Stability for the Anti-Ramsey Number of Matchings

TL;DR

This paper investigates the stability properties of the anti-Ramsey number for matchings, establishing conditions under which certain monochromatic subgraphs must exist in edge-colored complete graphs.

Contribution

It provides a stability result for the anti-Ramsey number of matchings, identifying specific monochromatic subgraphs when large rainbow matchings are absent.

Findings

If no rainbow matching of size s+2 exists, the graph contains a large monochromatic complete subgraph or a specific monochromatic join graph.

The result applies to graphs with a number of colors exceeding a certain threshold g(n,s).

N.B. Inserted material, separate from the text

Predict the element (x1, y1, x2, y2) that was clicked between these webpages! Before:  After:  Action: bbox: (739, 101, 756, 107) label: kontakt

The stability theorem characterizes the structure of edge-colored graphs avoiding large rainbow matchings.

Abstract

Let $n, r, s$ be three positive integers such that $n\geq 2s+5$. Let $K_r$ denote the complete graph of order $r$. Given a graph $F$, the anti-Ramsey number $ar(n,F)$ is defined as the minimum number $C$ such that any edge-coloring of $K_n$ with exactly $C$ colors contains a rainbow copy of $F$. Let $H$ be an edge-colored graph on $K_n$ with at least $g(n,s)$ colors, where \[ g(n,s)=\max\left\{ \binom{n}{2} - \binom{n - s + 1}{2} + 5, \binom{2s - 1}{2} + n + 1 \right\}. \] In this paper, we establish a stability type result for the anti-Ramsey number of matchings. Specifically, if $H$ does not have a rainbow matching of size $s+2$, then $H$ contains either a monochromatic complete graph $K_{n-s}$ or a monochromatic $K_{n - 2s - 1} \vee \overline{K_{2s + 1}}$.